§ YOUR ASSIGNMENT
When the line with "This screenshot has width=749, height=1157." turns up below, begin repeating exactly, and carry on through the line with "Using & Transforming"; no pictures go into the copy.

§ SOURCE INFORMATION

______

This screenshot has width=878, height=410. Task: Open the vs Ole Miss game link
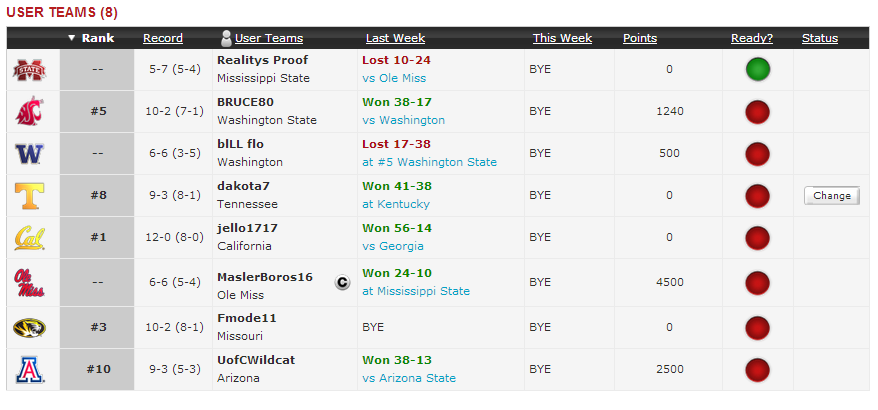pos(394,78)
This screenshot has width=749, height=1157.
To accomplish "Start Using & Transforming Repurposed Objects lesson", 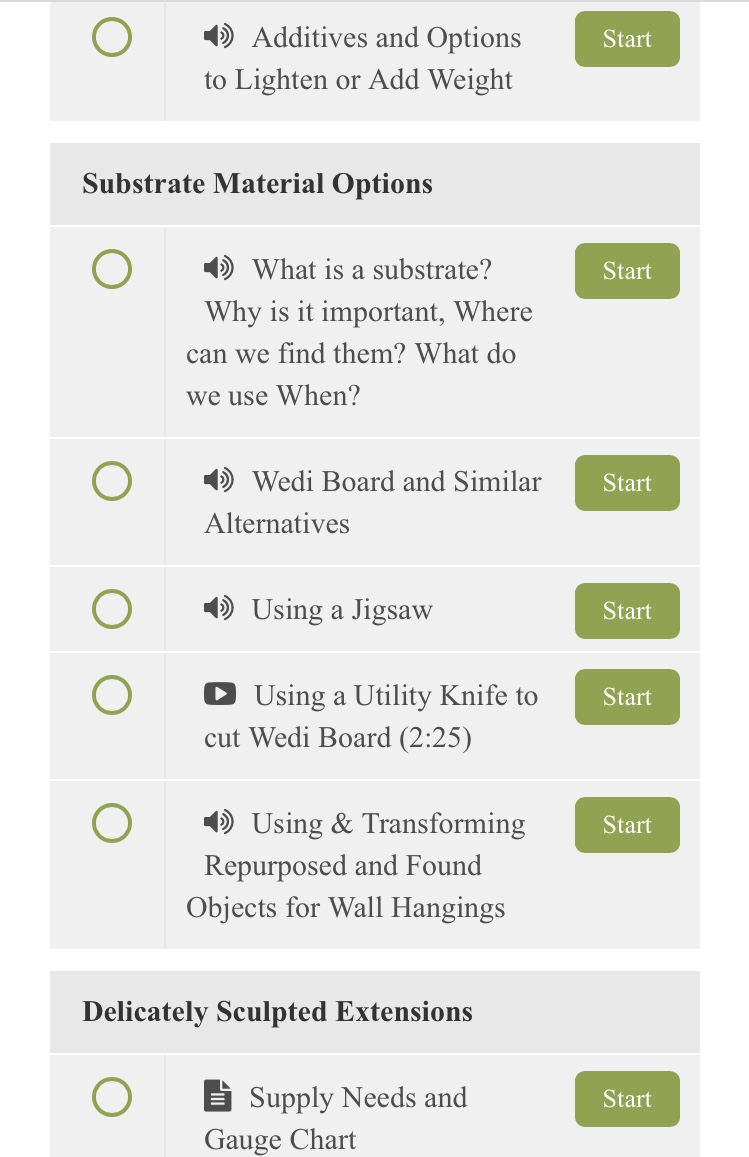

______

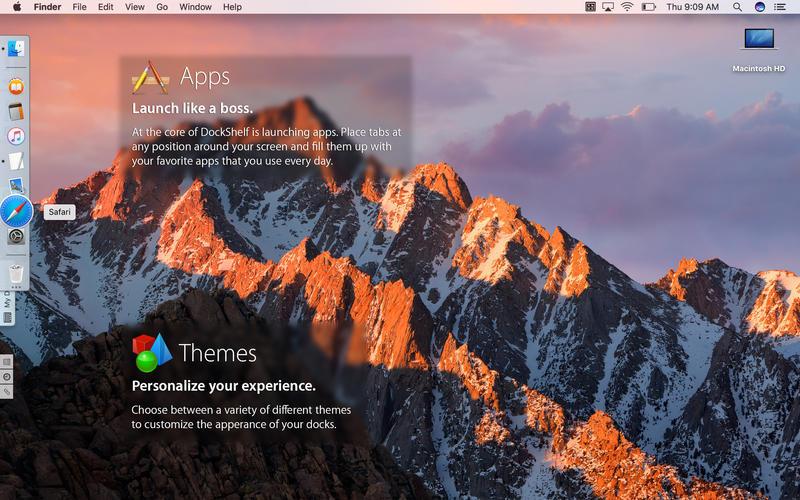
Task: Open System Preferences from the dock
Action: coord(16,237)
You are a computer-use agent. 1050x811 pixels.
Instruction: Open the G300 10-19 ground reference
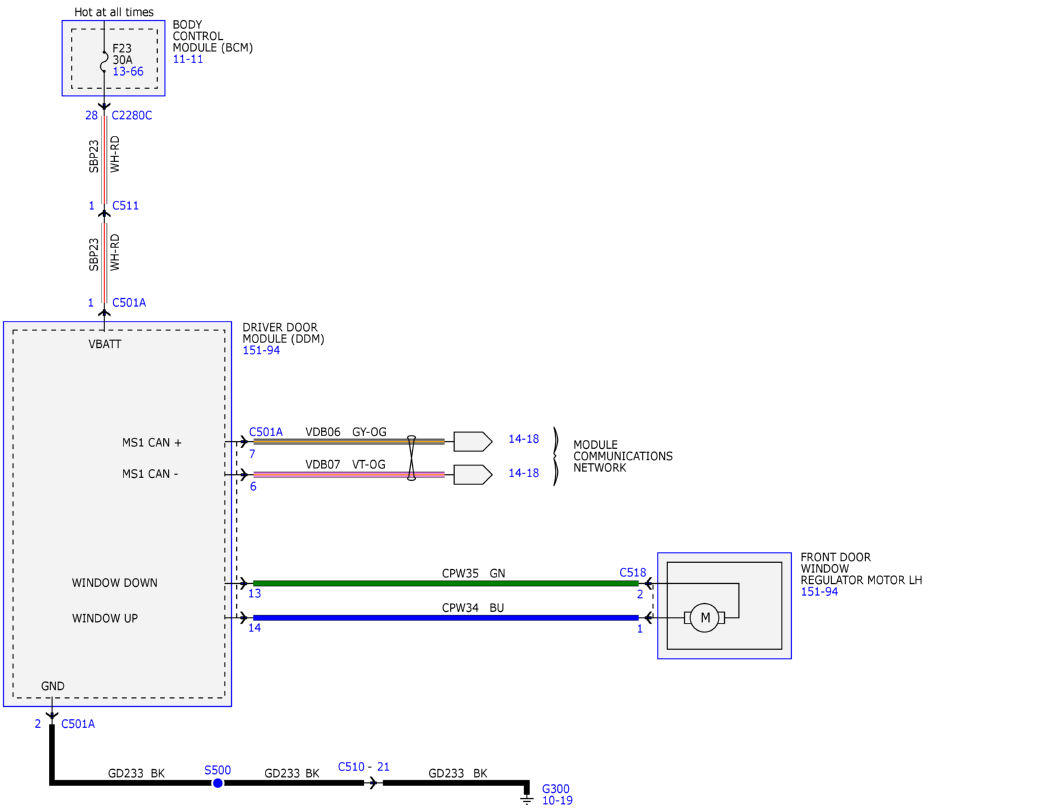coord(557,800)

______

§ WRITTEN ANSWER
This screenshot has width=749, height=1157.
To accomplish "Start Using & Transforming Repurposed Objects lesson", 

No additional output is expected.